Begin Document passage

ADR-006 — Compliance framing: “designed for” (not “certified”)

Section titled “ADR-006 — Compliance framing: “designed for” (not “certified”)”

Status: Locked (2026-03-07) Decision date: 2026-03-07

Arbitex is building toward SOC 2 Type II certification but has not yet undergone a formal audit. Sales materials and documentation needed a framing that is accurate without misrepresenting certification status.

Use “designed for” framing in all customer-facing documentation and sales materials. Never claim SOC 2 Type II certification or equivalent certification status until the audit is complete.

  • Misrepresenting certification status creates legal and reputational risk
  • “Designed for” accurately describes the architectural intent without making audit claims
  • Enterprise security teams understand the distinction — accurate framing builds trust faster than overclaiming
  • Compliance Bundles support customer compliance programs; the platform’s own certification status is separate
  • All docs use “designed for” or “supports” language, not “certified” or “compliant”
  • Security overview page includes explicit disclaimer about current certification status
  • Sales team briefed: do not represent Arbitex as SOC 2 certified

ADR-007 — GRC framework: NIST CSF 2.0 + Privacy Framework + AI RMF

Section titled “ADR-007 — GRC framework: NIST CSF 2.0 + Privacy Framework + AI RMF”

Status: Locked (2026-03-07) Decision date: 2026-03-07

Arbitex needed a governance, risk, and compliance framework to structure internal security controls and communicate posture to enterprise customers. Multiple frameworks were evaluated: NIST CSF, ISO 27001, SOC 2, CIS Controls.

Primary: NIST Cybersecurity Framework 2.0 + NIST Privacy Framework 1.0 + NIST AI Risk Management Framework 1.0

Crosswalk: ISO 27001/27002/27701 (for EU customers and SOC 2 readiness)

Principle: Confidentiality ≠ Privacy (CIAP — these are related but distinct properties with separate control requirements)

  • NIST frameworks are US government standards — highest credibility with federal and regulated-industry customers
  • AI RMF is purpose-built for AI system risk, which is the core of what Arbitex is
  • NIST CSF 2.0 added the Govern function, which maps directly to the Policy Engine
  • ISO crosswalk satisfies EU customers without requiring a separate framework implementation
  • NIST frameworks are freely available (no licensing) and widely documented
  • Security documentation structured around NIST CSF functions (Govern, Identify, Protect, Detect, Respond, Recover)

End Document passage
Begin Data extract

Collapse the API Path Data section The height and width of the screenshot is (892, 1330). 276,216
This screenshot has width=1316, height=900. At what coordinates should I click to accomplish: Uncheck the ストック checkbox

End Data extract

§ Written instruction 1: List the NIST CSF functions that the ADR passage says its security documentation is structured around.
§ Written instruction 2: In the ADR passage, which function added in NIST CSF 2.0 maps directly to the Policy Engine?
§ Written instruction 3: Summarize the ADR passage in two sentences.
Answer using only the ADR passage, not the listing.

§ Task result 1: Govern, Identify, Protect, Detect, Respond, Recover

§ Task result 2: The Govern function.

§ Task result 3: Because Arbitex has not yet completed a SOC 2 Type II audit, its customer-facing documentation and sales materials use "designed for" or "supports" language and never claim certification. For governance, risk, and compliance, Arbitex adopted NIST CSF 2.0, the NIST Privacy Framework 1.0, and the NIST AI Risk Management Framework 1.0 as primary frameworks, with an ISO 27001/27002/27701 crosswalk for EU customers and SOC 2 readiness.